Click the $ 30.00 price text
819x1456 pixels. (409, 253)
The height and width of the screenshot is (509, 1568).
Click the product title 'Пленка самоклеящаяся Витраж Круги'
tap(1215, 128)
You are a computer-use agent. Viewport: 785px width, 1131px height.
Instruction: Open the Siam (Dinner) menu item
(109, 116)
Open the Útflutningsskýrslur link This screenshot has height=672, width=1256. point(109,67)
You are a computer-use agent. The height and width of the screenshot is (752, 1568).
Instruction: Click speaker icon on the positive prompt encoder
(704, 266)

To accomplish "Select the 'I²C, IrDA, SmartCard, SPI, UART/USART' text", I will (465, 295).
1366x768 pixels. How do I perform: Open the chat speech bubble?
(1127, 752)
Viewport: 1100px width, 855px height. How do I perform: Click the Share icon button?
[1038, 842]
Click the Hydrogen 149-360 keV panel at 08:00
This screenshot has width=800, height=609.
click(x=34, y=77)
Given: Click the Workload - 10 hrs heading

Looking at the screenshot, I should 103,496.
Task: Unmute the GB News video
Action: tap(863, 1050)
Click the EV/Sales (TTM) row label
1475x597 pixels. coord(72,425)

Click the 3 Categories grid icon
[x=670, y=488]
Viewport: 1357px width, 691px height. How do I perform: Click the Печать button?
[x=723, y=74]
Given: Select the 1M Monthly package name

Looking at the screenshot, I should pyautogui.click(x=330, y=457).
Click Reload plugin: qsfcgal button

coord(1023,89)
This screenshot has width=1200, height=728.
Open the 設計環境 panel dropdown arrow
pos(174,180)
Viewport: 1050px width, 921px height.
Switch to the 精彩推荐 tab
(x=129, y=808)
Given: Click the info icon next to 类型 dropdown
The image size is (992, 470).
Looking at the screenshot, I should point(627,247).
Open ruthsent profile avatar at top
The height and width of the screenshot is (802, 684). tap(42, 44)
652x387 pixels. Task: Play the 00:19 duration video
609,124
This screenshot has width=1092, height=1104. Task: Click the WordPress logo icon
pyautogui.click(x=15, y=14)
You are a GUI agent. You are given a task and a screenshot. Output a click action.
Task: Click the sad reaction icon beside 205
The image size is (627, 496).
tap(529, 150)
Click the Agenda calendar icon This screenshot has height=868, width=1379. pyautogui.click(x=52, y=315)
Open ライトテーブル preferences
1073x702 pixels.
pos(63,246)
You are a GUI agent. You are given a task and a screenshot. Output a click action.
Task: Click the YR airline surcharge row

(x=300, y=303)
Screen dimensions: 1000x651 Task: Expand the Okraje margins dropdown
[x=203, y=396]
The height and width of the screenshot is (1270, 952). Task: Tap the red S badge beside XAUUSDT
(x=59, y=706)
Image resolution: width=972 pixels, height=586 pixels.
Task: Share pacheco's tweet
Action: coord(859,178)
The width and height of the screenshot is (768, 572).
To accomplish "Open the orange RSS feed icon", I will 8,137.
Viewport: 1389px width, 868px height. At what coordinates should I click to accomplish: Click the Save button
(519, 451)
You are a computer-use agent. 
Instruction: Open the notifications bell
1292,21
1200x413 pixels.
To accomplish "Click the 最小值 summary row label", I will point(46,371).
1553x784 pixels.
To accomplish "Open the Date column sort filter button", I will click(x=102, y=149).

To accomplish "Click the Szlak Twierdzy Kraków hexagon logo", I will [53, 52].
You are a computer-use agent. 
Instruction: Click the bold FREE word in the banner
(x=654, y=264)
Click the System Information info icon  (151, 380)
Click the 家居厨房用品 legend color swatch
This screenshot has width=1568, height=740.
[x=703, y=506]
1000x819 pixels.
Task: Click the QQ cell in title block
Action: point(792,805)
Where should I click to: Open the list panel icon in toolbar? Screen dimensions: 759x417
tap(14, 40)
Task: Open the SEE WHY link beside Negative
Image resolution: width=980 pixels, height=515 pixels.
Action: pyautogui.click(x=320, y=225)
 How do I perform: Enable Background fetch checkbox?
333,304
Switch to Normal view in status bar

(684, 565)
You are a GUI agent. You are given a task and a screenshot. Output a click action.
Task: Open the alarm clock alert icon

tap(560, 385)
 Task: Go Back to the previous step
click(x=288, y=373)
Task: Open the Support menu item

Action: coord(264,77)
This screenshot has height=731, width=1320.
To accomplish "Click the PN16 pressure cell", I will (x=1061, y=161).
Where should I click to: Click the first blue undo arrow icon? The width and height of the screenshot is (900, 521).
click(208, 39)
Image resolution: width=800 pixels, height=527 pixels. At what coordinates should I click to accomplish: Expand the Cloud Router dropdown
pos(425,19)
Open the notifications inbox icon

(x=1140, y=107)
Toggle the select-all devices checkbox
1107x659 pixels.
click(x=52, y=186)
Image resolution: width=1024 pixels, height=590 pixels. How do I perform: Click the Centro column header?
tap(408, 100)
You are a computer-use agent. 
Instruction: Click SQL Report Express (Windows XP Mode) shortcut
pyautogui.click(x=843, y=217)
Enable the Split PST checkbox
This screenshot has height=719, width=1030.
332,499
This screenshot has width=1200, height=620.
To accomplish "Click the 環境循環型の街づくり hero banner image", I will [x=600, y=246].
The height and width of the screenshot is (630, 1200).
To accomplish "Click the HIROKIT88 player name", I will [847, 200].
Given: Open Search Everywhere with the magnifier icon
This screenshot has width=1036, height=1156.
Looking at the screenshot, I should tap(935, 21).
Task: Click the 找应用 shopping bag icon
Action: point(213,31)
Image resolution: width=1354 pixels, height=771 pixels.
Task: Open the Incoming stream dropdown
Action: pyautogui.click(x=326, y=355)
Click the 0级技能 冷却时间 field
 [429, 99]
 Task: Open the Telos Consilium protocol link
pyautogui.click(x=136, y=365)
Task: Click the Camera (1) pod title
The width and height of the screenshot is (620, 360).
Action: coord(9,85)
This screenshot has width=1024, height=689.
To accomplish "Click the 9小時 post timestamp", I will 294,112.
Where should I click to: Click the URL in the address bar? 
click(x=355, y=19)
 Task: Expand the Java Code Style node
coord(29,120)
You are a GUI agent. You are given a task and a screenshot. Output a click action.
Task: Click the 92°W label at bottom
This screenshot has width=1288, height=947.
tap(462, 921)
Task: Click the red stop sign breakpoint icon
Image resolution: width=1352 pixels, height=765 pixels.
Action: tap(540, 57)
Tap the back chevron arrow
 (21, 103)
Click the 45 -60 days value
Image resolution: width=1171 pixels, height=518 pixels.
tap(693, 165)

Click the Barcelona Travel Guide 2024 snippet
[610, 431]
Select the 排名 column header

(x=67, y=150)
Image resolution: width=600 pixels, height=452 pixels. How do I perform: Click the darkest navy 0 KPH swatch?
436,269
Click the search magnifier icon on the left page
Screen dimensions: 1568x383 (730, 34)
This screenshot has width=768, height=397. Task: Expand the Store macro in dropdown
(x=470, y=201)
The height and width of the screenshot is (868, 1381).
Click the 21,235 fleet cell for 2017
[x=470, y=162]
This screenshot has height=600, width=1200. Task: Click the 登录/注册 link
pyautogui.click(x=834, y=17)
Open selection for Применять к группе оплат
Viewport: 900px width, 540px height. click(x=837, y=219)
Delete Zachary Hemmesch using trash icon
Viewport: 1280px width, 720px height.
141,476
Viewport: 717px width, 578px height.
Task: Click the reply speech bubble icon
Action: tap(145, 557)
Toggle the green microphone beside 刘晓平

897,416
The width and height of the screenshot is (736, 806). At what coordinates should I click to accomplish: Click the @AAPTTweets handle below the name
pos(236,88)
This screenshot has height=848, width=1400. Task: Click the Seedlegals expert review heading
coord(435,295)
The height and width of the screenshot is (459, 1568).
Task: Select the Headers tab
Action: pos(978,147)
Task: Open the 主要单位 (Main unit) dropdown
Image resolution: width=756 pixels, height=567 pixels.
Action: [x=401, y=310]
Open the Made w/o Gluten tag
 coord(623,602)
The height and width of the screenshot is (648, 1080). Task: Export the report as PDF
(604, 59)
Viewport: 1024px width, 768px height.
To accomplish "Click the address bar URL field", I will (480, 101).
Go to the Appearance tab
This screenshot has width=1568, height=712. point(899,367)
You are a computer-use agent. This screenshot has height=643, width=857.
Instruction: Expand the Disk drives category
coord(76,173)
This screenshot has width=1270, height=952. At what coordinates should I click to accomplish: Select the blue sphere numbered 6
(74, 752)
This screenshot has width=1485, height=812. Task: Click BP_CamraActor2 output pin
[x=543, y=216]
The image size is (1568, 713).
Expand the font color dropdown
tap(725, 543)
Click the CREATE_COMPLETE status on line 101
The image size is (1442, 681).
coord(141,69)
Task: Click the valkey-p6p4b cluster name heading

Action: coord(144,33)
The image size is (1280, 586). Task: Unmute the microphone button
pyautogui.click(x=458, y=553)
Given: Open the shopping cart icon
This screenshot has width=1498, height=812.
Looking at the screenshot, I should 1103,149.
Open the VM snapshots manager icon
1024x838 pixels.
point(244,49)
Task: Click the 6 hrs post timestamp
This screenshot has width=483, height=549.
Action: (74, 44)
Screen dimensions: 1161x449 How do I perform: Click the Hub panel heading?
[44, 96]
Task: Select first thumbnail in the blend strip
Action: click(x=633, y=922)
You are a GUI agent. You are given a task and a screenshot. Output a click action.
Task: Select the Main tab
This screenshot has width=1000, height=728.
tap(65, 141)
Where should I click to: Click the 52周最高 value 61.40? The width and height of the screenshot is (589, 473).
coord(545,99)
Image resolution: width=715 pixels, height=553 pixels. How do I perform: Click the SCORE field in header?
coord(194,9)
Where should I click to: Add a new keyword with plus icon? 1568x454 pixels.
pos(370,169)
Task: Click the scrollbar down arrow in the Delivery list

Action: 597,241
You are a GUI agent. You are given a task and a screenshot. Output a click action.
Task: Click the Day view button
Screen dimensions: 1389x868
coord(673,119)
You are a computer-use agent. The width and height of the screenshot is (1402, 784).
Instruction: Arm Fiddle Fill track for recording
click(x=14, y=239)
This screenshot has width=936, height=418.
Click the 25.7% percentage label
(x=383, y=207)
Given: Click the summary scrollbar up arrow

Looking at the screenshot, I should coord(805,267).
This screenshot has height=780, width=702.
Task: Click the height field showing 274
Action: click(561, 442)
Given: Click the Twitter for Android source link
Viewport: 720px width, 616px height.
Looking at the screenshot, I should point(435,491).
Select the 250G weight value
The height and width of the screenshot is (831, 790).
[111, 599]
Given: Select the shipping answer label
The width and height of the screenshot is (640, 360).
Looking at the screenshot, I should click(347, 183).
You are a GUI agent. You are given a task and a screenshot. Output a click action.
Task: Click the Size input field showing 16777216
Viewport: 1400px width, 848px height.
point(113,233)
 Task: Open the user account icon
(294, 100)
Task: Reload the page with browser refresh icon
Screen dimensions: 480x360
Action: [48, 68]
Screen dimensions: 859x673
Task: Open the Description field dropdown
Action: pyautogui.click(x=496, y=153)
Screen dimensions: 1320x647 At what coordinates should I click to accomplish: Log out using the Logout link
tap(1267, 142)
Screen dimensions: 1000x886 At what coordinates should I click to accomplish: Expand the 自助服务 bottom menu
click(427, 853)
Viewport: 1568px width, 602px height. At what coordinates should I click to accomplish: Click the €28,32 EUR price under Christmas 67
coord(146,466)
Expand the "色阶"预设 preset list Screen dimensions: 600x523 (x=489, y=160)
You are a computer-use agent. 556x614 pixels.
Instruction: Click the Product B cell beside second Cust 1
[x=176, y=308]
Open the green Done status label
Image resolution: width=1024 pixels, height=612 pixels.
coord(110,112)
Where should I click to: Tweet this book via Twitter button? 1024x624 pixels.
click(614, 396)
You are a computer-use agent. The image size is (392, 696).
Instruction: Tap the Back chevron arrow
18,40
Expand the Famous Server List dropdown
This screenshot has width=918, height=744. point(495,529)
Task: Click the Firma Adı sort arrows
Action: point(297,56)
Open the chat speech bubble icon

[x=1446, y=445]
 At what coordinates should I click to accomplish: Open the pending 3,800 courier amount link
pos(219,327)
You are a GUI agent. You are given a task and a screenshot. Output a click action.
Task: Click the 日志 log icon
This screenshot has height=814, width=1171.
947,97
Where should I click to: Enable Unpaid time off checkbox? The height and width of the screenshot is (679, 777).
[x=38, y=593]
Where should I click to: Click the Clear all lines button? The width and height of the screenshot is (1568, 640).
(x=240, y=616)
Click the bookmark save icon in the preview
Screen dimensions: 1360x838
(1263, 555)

----

■ What you are asked to do: Starting at the line with "This screenshot has height=814, width=1171.", copy each line through the end of the data, both ends included, and give nothing else.

■ Exercise result:
This screenshot has height=814, width=1171.
947,97
Where should I click to: Enable Unpaid time off checkbox? The height and width of the screenshot is (679, 777).
[x=38, y=593]
Where should I click to: Click the Clear all lines button? The width and height of the screenshot is (1568, 640).
(x=240, y=616)
Click the bookmark save icon in the preview
Screen dimensions: 1360x838
(1263, 555)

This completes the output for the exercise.